Students, community members march for unity against hate


Luke Taylor

Students gather in front of Old Main during Wednesday’s unity march. Instead of walking downtown, the group stayed on campus to promote their message to fellow students.

Austen Brown, Staff Reporter

Following the incident involving racial hate posters that were found around campus, dozens of Eastern students, faculty and Charleston residents participated in a walkout on Wednesday to portray a message of unity among ethnicities.

Luke Taylor
Students gather in front of Old Main during Wednesday’s unity march. Instead of walking downtown, the group stayed on campus to promote their message to fellow students.

According to the details of the event on Facebook, the purpose of the walkout was to “bring awareness to the hate and white nationalist propaganda that has been left” on Eastern’s campus.

Those in attendance were encouraged to bring “signs, flags, posters, etc.” to help spread their message.

The students responded by marching with flags of their respective native countries and signs that included phrases such as “Black Lives Matter” and “F**k White Supremacists.”

Participants met in the Booth Library Quad, where students gave speeches regarding the cause for the walkout.

One student that spoke at the walkout was Diana Argueta, a sophomore graphic design major.

“Today we stand together as a whole to bring awareness to the hate and white supremacy propaganda that was placed on our beloved campus,” she said to the crowd of walkout participants. “We will not allow this type of action to happen to our minority students,” she said.

Argueta added: “(The people who left out the posters) used their freedom of speech to place these messages on our campus … so today we use our freedom of speech to shut it down.”

Logan Schemidt, an Eastern alum in attendance, said he was hesitant to participate but felt justified in joining for the opportunity to unite with minority community members.

“For me, unity is everything,” Schemidt said. “I felt that, ultimately, it was really important to show … that there’s also white people that care.”

He said the choice for a walkout was appropriate because it “show(s) students care deep enough to leave classes.”

“(The walkout) shows that there’s a huge group of people here willing to fight against (racism),” he said. “I just want everyone to feel safer.”

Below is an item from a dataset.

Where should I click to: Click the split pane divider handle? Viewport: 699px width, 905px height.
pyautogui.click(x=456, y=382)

Christian Young-Perez, a freshman pre-physical therapy major, said he participated to “take a stand against negativity.”

“We don’t stand for hatred, and hatred really has no place here,” Young-Perez said.

He said white nationalists may attempt to retaliate to the walkout in the form of more hate messages and posters, but Eastern students would be prepared to stem any response.

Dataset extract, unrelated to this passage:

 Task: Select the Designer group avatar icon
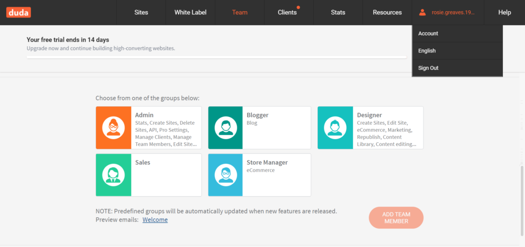tap(335, 128)
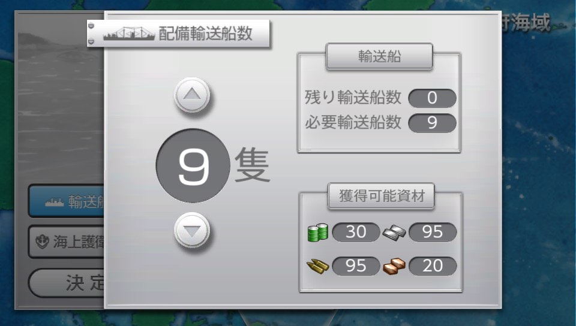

Young-Perez said peaceful protests have been vital to the success of equal rights movements since the days of racial segregation.

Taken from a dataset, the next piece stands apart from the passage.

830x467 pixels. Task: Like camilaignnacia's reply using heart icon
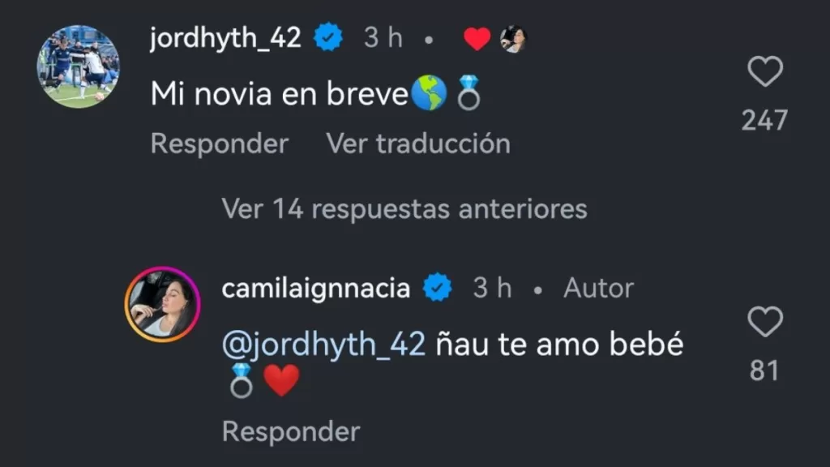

Sophomore sociology major Lindsey Anderson said she participated to stand up for people of color on Eastern’s campus.

Anderson said she wanted to show racial minorities that they are “not alone in this fight.”

“I think (the walkout) is the most peaceful and direct way to get the message out,” she said.

She said the walkout relied on strength in numbers and the idea of showing that there are a lot of people on campus that care about this issue.

Maliyah Mapp-Smith, a freshman kinesiology and sports recreation major, said she feels it is very important for racial minorities to “stand up for what (they) believe in.”

Dayo Fatuga, another freshman kinesiology and sports recreation major, agreed, affirming that students will not tolerate racism on campus.

“(Racism) won’t be tolerated here at EIU,” Fatuga said. “Respect others as you want to be respected.”

Fatuga added: “We deserve everything that everyone else deserves.”